OBJECTIVE: In the material below, turn the part that opens with the line containing "Click the New" and runs through the end of the material into a numbered list, leaving out blank lines.

##########

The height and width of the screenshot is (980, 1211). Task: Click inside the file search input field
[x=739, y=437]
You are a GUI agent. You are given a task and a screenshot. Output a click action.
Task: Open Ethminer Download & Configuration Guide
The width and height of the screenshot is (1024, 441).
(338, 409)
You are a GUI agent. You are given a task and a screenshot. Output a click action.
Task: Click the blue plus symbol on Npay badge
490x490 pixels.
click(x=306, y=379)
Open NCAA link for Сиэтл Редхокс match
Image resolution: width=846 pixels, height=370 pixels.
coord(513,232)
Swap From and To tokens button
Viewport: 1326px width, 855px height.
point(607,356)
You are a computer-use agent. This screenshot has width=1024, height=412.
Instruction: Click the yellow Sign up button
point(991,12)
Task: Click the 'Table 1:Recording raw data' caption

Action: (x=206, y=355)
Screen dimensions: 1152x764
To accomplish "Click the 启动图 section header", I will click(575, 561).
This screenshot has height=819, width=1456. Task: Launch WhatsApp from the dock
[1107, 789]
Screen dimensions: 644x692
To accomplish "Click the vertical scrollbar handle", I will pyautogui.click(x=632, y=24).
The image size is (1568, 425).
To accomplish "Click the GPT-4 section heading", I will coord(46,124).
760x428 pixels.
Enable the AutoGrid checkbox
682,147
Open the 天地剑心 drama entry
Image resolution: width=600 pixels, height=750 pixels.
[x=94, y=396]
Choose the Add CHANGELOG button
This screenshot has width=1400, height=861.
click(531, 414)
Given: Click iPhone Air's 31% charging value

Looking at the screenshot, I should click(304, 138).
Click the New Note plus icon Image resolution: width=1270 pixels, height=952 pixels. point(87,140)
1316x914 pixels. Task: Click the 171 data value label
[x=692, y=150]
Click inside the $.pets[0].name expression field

##########

OUTPUT BELOW:
1. Click the New Note plus icon Image resolution: width=1270 pixels, height=952 pixels. point(87,140)
2. 1316x914 pixels. Task: Click the 171 data value label
3. [x=692, y=150]
4. Click inside the $.pets[0].name expression field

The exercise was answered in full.